Not as easy as it looks, Part Two


Holy goodness, did you guys ever find a lot of additional ways in which an “eliminate variable” refactoring can go wrong. Just a few of your observations: (again, in every case, “x” is eliminated.)

Any situation in which x is being treated as a variable rather than a value will pose a problem. Some obvious ones, like if x is on the left side of an assignment, or the target of a ++, or used as a “ref” or “out” parameter are straightforward. But there are some situations in which it is a bit surprising where x is being used as a variable. Suppose S is a mutable struct with field F:

S x = new S();
x.F = 123;

Here we cannot simply say (new S()).F = 123 because new S() is not a variable. The mutable field requires a storage location to mutate but we don’t have a storage location here.

A number of people pointed out that the C# rules about how simple names may be used potentially pose problems:

int y = 2;
void M()
{
  Action x = () => { Console.WriteLine(y); };  // refers to this.y
  {
    string y = “hello”;
    x();
  }

The two inconsistent uses of the simple name y are legal here because the declaration spaces in which both are first used do not overlap. But the refactoring causes them to overlap; this needs to be refactored to

void M()
{
  {
    string y = “hello”;
    ((Action)(()=>{Console.WriteLine(this.y);})))();
  }

It gets even worse if the inconsistent simple names cannot be fully qualified:

Action x = () => {int z = 123;};
{
  string z = “hello”;
  x();
}

Now one of the local zeds must be renamed if the refactoring is to succeed.
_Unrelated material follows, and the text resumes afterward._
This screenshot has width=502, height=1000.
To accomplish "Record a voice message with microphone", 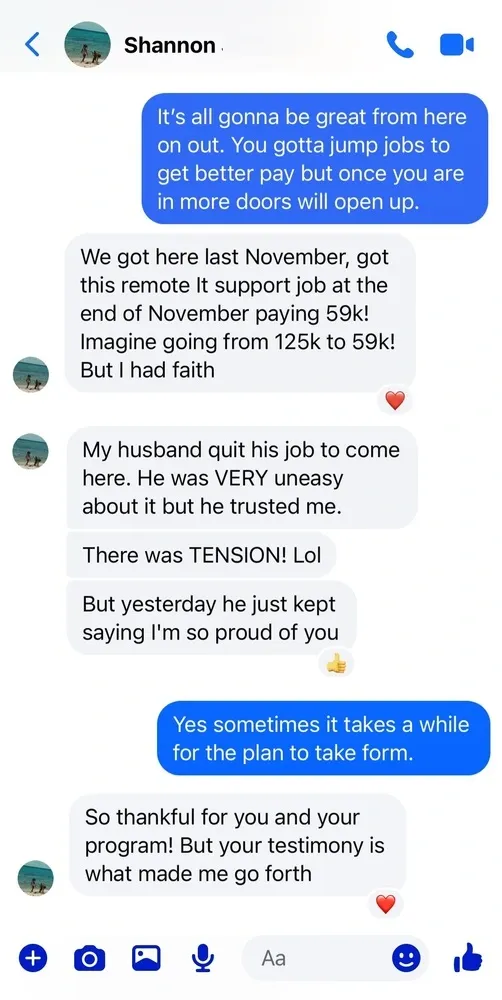I will click(x=202, y=957).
You can also get up to mischief with anonymous types:

int x = 42;
var a = new { x };

This must be refactored to

var a = new { x = 42 };

Similarly,

int x = k.y( );
var a = new { x };

cannot be refactored to

var a = new { k.y() };

because that changes the name of the anonymous type property.

Moving an expression around can also muck with the definite assignment rules; this would have to be illegal to refactor:

void Foo(out int b)
{
   int x = b = R();
   if (Q()) return;
   doSomething(x);
}

because it becomes

void Foo(out int b)
{
   if (Q()) return;
   doSomething(b = R());
}

And now we have a method that returns without assigning the out parameter.

I already mentioned that moving an expression around can change the semantics of a program because the order of observed side effects can change. A number of horrid ways in which methods become dependent on side effects were noted, the nastiest of which was:

int x = LocksFoo();
lock (Bar) { return M(x); }

The refactoring changes the order in which Foo and Bar are locked, and therefore might cause a deadlock if other code depends on Foo always being locked before Bar.

Array initializers are a kind of expression that is only legal in a small number of situations; the refactoring has to take that into account:

int[] x = {0,1};
Console.WriteLine(x);

needs to be refactored into

Console.WriteLine(new int[] {0, 1});

And finally, moving an expression around can move it from a checked to an unchecked context, or vice versa:

int zero = 0;
int one = 1;
int x = int.MaxValue + one;
Console.WriteLine(checked(x + zero));

The naive refactoring turns a program which succeeds into one which fails at runtime:

Console.WriteLine(checked(int.MaxValue + one + zero));

To be correct, the refactoring would have to introduce an unchecked block around the first addition!

Thanks all, that was quite amusing.


Comments (21)

  1. Thomas Levesque says:

    So much pain for so little benefit… Probably not worth including this refactoring in the next version of VS !

  2. Will says:

    @Thomas – I assume you're not a Resharper user?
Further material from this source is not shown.